(TEXT SEGMENT begins)

Alternatives to dieting
Going on a diet can be like jumping into an addiction. You start off eager and bright eyed, food scale, and body scale at your side, ready to be a “good” eater, give up “junk” food, feel the clean glow of hunger. You’re starting back to the gym, feel pounds coming off, feel better and healthier, feel just so good about what you are doing. When does it start to go wrong? Your focus on weight loss doesn’t take into account that there is so much more to who you are than numbers on a scale. It is so easy to get discouraged, hit a plateau, start craving. Since dieting doesn’t teach you about how to eat on your own, it is very hard to learn how to be flexible with food. The pull of losing weight can be as strong as an opiate.
It’s really confusing. There are so many people including doctors and many nutritionists, who tell you to focus on losing weight. As soon as you do, it can lead to the behaviors and feelings that may cause you a problem. Maybe this is because a lot of people, even professionals do not understand eating disorders. Often, when you are engaged in obsessive or self harming behavior, it is because there is hurt and distress, even trauma, in your background.
Binge eating is not a weakness or anything to do with laziness. In general, it can be caused by emotional, physical, and cognitive difficulties. In my opinion, it’s not truly an addiction because food is necessary for survival, unlike alcohol or drugs, or even sex.
What are the alternatives to dieting? You may have heard this all before and it sounds boring or wrong for you. That could be because you want to be hard on yourself and it is normal to want to avoid feeling or addressing deeper emotional pain. You may feel hatred for exercise unless you are pounding off pounds. You may not like the idea of being gentle with your body. You may not want to think about moderate eating, understanding emotional eating, or understanding binge eating.
It is so difficult to lean away from the quick fix and lean into self care, accepting where you are and making small changes in the direction of kindness and gentleness with your body. How much weight will you gain and lose as you try to focus on fixing your body? How much attention could you spend on healing your emotions and possible traumas with a focus on self acceptance and self care?
I have another blog on black and white thinking. When it comes to food and dieting, “good and bad foods” fall into this category. Most people with a history of dieting think they need to avoid “bad” foods. This is not totally inaccurate, but if you try to restrict yourself from eating foods that are comforting and delicious, it can set you up to feel irresistibly drawn towards what you want. Those fries or muffins become an obsession until you have to have them. Then, in the extreme way of thinking, you decide you have ruined the diet and so why not let it all go and start again either tomorrow or as soon as you can later.

(TEXT SEGMENT ends)
(RECORD EXTRACTS begins)

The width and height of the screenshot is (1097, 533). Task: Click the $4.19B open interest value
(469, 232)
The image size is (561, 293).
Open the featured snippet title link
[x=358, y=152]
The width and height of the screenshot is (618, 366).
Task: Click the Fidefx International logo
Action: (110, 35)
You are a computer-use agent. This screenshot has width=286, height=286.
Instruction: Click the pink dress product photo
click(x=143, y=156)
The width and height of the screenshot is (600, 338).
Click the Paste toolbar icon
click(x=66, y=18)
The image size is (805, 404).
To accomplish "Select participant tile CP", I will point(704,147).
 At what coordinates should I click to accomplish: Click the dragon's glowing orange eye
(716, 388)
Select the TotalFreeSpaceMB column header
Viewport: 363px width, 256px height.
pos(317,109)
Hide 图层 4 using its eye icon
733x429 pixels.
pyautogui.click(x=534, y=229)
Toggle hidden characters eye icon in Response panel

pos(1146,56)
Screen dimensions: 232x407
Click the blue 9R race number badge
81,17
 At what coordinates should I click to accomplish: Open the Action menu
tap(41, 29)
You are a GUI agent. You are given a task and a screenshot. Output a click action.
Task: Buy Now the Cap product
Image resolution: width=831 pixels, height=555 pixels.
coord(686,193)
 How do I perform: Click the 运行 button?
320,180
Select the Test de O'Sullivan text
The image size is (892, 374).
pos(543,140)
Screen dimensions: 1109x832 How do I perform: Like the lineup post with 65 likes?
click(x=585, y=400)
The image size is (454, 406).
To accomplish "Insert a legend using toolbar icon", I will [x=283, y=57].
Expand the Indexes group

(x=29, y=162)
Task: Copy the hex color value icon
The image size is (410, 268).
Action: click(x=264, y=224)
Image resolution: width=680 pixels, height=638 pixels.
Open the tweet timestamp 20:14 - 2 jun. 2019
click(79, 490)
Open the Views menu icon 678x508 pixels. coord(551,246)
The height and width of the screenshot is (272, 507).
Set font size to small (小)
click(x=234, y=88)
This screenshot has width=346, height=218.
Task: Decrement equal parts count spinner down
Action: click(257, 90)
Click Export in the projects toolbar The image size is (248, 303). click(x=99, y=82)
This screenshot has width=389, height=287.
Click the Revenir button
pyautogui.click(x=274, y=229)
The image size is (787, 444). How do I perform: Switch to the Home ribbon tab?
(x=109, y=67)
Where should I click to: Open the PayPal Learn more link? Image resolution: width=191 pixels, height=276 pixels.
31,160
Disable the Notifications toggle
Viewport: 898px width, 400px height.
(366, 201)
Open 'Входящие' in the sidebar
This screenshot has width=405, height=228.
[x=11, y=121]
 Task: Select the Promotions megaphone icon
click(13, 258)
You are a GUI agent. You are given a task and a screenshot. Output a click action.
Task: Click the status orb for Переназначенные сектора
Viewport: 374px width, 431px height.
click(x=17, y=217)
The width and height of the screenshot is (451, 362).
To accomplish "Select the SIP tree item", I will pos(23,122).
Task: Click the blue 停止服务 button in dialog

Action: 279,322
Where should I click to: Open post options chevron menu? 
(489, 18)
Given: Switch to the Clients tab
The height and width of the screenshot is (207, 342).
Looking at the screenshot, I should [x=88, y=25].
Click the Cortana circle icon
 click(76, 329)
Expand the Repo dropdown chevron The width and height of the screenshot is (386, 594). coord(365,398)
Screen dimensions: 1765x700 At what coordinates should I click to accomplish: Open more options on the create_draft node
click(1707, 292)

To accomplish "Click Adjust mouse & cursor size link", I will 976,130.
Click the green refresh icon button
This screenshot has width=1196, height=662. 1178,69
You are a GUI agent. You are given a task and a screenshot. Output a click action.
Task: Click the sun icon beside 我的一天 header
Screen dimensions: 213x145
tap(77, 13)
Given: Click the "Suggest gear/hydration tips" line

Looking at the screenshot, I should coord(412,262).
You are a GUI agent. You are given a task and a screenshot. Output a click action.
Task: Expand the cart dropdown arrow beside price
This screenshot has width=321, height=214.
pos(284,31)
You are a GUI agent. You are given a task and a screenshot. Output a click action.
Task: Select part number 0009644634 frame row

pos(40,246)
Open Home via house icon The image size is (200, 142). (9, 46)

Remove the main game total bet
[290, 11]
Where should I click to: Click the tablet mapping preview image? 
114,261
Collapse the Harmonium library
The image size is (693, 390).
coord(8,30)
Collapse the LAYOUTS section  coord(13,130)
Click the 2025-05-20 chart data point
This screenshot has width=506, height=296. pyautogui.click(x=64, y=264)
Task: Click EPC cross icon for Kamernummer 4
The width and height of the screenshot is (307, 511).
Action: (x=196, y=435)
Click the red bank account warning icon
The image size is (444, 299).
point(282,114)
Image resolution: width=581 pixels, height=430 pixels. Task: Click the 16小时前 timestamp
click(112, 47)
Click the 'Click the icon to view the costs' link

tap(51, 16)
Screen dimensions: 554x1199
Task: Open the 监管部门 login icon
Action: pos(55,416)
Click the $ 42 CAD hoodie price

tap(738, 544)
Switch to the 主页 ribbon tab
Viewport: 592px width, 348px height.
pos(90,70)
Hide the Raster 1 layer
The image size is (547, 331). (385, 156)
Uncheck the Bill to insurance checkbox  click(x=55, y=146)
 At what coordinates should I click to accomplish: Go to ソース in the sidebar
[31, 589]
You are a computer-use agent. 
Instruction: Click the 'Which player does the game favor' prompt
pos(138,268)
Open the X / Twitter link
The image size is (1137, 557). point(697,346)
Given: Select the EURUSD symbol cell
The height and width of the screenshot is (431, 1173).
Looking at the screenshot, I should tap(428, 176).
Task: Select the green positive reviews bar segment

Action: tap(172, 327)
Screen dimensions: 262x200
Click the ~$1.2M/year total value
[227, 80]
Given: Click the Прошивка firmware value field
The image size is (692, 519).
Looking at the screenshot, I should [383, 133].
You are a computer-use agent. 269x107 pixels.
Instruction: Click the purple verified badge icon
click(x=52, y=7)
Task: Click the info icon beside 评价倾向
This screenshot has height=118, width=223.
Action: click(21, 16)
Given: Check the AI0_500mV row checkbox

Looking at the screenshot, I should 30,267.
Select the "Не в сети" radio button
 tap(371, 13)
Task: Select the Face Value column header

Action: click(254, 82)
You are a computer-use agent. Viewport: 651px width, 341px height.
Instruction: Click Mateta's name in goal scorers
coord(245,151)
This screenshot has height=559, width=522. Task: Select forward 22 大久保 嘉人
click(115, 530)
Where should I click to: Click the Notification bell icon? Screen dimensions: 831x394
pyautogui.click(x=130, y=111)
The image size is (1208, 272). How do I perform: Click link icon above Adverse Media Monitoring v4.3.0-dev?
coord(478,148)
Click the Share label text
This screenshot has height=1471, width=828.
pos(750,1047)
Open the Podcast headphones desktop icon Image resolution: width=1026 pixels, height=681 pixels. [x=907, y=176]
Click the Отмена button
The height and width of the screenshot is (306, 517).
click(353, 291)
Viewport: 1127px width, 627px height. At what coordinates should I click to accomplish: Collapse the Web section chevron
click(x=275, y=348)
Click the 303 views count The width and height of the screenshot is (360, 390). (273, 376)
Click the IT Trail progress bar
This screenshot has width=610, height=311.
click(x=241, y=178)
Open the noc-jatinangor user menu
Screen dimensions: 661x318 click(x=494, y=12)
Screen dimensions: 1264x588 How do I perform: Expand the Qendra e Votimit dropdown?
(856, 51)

(RECORD EXTRACTS ends)

— WHAT YOU SHOULD DO —
Please copy word for word the passage of the text on alternatives to dieting starting at "It’s really confusing." and ending at "in your background.".

— WRITTEN ANSWER —
It’s really confusing. There are so many people including doctors and many nutritionists, who tell you to focus on losing weight. As soon as you do, it can lead to the behaviors and feelings that may cause you a problem. Maybe this is because a lot of people, even professionals do not understand eating disorders. Often, when you are engaged in obsessive or self harming behavior, it is because there is hurt and distress, even trauma, in your background.